Mauro Nogueira said:
Aí, Gabriel, já é caso de falta de caráter e de corrupção. Não se trata, na minha opinião, de idiotização. Grosso modo eu acho que a mídia não reduz nem aumenta a idiotização da massa, pois se assim ela é, é por culpa dela mesma.
A mídia sabe tirar muito proveito da massa idiotizada, mas também tira muito proveito de uma sociedade culta, bem instruída e bem educada, pois tal qual é concebida pode se adaptar aos mais diversos contextos.
As manipulações de informações que não raramente ocorrem são apenas conseqüência de uma sociedade idiotizada. No entanto, na minha opinião, não são as manipulações que às mantém idiotizadas.
De fato, não é papel de nenhum veículo de comunicação a educação das massas. Porém, tampouco é seu papel a deseducação.

E reparem bem que o fato de subirmos na pirâmide social não siginifica, necessariamente, que estamos subindo também no nível cultural. A Veja é a prova disto: é um veículo pago, logo destinado a uma minoria abastada da população (supostamente com elevado nível cultural), tem uma das maiores tiragens semanais em todo o mundo, portanto é um sucesso comercial, e não passa de uma revista de idiotas feita para idiotas. A única diferença entre os idiotas é que os primeiros ganham rios de dinheiro (o que me faz pensar bem se são de fato idiotas).
Mauro,

A citação do Edgar Morin é bem feliz. Realmente, não sei se dá para, usando a expressão do Fábio, falar em "idiotização pela publicidade", como se fosse uma peculiaridade desta modalidade de atividade de mídia.

É evidente que sempre corremos os riscos de generalização. É também pela mídia que vemos conteúdo muitíssimo bom. A questão é: qual a freqüência, qual o acesso, qual o custo?

Fábio,

As idiotias nossas não são muito diferentes das idiotias em países cujo público teria um nível cultural mais sofisticado.

Eu não estou nem falando de EUA...

Agora, é muito agradável saber que um professor de publicidade tem como tema forte de discussão.

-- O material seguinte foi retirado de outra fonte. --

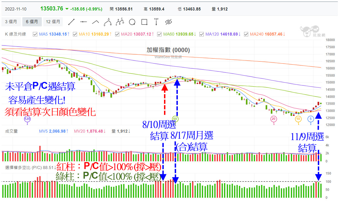Select the circled 120 MA marker
Screen dimensions: 341x201
27,119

Infelizmente, alguns colegas de sala de aula têm uma postura (se houver mais professores de publicidade na comunidade, aceito as críticas) bastante conivente com essa "idiotização".

Maurício

Você tem razão. Não se trata de idiotização social no sentido de "populações sem graus de informação, ou nível de renda"

Certamente, a referência do Fábio Fábio são os telespectadores e ouvintes de uma maneira bem geral, e sem os limites da estratificação econômica.